(RECORDS PROVIDED Opens)

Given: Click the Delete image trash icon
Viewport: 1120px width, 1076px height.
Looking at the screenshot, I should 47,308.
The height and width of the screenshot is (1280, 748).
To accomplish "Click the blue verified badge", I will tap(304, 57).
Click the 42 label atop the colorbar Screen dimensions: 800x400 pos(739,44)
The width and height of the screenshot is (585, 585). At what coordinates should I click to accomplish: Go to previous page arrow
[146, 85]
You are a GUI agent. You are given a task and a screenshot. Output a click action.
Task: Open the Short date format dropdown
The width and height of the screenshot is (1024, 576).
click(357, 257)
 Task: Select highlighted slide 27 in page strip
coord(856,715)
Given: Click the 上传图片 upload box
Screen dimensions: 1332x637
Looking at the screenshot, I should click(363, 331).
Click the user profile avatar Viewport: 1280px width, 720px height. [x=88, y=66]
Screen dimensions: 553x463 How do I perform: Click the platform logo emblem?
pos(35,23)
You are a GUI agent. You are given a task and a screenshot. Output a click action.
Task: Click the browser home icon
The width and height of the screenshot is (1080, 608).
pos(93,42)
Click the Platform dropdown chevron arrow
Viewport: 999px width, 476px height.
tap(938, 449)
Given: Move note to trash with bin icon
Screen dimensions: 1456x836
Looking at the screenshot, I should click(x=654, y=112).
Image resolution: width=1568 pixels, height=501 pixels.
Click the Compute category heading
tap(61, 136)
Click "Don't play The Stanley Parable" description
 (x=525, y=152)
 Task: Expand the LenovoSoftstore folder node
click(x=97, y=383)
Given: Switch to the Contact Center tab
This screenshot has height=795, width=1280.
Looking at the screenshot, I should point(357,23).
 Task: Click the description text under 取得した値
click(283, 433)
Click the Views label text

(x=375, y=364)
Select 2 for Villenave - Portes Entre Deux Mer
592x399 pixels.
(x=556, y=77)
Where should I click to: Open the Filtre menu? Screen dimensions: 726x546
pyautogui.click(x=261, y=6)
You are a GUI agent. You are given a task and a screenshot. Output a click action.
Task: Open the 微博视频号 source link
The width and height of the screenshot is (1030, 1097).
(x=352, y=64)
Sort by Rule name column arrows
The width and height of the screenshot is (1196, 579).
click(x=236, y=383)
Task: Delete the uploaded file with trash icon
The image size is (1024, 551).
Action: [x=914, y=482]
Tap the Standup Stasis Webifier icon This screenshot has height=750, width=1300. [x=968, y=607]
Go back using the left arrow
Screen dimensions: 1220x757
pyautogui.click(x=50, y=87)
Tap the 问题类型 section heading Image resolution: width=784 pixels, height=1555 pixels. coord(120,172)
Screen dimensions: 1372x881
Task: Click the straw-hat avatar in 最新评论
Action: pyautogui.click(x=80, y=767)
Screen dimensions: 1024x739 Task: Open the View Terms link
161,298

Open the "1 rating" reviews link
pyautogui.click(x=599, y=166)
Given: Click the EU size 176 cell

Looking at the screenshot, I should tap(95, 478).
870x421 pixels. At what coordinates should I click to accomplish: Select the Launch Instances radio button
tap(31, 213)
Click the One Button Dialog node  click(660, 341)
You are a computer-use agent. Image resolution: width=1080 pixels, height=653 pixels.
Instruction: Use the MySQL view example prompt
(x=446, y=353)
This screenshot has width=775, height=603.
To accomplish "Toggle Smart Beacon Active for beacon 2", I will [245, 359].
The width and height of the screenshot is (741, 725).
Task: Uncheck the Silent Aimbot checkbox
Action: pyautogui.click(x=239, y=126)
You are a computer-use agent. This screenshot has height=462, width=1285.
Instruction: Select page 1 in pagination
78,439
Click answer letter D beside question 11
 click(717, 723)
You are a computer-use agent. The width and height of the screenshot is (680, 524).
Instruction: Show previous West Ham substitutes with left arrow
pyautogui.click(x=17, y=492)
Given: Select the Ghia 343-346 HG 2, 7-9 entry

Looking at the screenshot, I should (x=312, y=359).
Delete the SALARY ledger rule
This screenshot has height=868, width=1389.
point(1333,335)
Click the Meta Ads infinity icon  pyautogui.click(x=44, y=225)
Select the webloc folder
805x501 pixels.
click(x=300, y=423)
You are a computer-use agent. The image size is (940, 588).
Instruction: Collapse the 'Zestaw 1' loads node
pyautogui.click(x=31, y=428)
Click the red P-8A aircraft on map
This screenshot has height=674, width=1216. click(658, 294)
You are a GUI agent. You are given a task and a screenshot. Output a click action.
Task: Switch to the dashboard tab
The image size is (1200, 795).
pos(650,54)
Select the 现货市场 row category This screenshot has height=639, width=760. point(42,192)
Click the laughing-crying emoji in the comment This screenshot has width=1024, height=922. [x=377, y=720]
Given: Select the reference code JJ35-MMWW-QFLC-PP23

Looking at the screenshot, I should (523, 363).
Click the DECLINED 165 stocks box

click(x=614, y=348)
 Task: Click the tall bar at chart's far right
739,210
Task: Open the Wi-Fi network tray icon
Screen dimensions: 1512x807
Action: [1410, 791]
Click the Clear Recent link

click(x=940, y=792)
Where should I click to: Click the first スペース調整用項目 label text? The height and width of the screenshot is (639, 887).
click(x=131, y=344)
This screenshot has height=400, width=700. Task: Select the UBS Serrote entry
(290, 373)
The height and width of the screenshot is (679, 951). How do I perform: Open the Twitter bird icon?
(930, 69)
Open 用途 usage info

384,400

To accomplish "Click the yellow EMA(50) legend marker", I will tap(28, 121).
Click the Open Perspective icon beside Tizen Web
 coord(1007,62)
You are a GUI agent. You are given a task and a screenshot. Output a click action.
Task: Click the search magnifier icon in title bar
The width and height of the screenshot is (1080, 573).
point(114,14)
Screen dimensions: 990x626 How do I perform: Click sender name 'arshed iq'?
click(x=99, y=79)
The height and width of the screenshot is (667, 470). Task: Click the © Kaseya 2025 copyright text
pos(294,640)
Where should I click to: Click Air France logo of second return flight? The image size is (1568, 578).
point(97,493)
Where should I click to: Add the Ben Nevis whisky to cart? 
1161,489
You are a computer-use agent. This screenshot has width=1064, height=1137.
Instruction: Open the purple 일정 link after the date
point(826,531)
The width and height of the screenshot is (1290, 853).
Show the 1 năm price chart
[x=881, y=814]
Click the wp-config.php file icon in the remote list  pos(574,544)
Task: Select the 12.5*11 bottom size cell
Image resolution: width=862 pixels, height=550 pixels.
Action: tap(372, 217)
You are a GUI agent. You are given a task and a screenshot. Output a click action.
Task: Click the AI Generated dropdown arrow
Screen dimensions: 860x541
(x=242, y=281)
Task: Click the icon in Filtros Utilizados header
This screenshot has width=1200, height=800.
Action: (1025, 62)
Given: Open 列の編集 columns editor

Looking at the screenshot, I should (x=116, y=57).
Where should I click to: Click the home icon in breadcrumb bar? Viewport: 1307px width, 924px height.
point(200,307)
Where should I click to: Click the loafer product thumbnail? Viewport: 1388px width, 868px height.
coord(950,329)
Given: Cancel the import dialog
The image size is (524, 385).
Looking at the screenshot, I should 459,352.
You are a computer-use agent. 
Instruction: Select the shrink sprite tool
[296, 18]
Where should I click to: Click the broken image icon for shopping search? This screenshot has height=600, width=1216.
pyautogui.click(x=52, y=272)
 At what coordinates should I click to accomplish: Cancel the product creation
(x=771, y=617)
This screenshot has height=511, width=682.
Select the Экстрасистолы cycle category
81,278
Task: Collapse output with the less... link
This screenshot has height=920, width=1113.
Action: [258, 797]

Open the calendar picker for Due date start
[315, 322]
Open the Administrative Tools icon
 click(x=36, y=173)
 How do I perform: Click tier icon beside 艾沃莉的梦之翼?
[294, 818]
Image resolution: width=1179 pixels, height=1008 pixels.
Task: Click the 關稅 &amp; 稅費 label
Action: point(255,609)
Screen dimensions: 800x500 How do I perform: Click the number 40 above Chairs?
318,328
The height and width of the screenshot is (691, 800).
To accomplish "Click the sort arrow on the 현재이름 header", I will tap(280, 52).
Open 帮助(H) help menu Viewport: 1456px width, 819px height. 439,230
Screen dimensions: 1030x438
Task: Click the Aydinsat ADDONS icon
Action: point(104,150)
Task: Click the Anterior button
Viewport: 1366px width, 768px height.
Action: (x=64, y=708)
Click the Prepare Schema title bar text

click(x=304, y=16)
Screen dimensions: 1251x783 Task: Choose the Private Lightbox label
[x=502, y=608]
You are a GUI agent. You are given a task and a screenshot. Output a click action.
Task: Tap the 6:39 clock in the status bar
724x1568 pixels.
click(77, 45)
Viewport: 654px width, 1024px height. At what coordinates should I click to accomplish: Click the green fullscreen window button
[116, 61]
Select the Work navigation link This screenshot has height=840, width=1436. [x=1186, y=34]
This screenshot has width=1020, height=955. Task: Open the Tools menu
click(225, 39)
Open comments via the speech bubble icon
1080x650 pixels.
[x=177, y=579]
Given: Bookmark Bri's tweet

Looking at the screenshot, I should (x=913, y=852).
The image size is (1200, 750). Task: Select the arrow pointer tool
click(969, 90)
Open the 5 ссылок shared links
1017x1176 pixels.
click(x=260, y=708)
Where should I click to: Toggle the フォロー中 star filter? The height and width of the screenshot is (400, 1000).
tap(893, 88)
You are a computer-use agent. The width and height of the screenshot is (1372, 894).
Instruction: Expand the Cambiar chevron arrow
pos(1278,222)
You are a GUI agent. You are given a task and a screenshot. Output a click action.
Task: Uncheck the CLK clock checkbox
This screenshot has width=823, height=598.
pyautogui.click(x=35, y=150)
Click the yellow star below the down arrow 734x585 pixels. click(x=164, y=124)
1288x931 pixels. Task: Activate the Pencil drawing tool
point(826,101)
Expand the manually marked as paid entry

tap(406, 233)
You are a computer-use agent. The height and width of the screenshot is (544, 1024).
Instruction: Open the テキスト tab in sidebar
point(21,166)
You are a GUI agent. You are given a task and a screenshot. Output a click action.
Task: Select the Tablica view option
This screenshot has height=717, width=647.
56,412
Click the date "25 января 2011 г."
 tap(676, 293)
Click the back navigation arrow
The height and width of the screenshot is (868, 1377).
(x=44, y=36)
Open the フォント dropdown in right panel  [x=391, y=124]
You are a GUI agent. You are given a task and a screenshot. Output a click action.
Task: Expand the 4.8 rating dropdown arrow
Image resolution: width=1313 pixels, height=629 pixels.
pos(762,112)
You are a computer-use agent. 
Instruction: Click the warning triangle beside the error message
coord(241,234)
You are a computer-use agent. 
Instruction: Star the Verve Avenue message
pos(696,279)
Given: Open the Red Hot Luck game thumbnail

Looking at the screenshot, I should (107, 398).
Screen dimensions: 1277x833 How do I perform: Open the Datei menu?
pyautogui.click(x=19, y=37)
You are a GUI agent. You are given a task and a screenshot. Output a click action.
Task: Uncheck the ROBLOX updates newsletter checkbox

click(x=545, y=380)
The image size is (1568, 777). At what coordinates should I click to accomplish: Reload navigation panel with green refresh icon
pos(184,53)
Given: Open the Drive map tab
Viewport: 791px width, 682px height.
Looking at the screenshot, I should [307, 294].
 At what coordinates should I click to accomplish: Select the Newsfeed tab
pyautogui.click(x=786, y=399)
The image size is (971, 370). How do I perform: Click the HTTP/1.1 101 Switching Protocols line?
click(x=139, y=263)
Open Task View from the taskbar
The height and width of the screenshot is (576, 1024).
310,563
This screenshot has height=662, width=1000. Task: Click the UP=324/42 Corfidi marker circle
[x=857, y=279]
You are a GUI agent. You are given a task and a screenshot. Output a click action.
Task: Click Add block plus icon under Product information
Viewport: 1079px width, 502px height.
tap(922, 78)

(RECORDS PROVIDED Closes)

## YOUR GOAL
In the material above, locate the line containing "Click the laughing-crying" and the line containing "Task: Open the Wi-Fi network tray icon". Transcribe exactly those two lines and every line between them, and nothing more.

## TASK RESPONSE
Click the laughing-crying emoji in the comment This screenshot has width=1024, height=922. [x=377, y=720]
Given: Select the reference code JJ35-MMWW-QFLC-PP23

Looking at the screenshot, I should (523, 363).
Click the DECLINED 165 stocks box

click(x=614, y=348)
 Task: Click the tall bar at chart's far right
739,210
Task: Open the Wi-Fi network tray icon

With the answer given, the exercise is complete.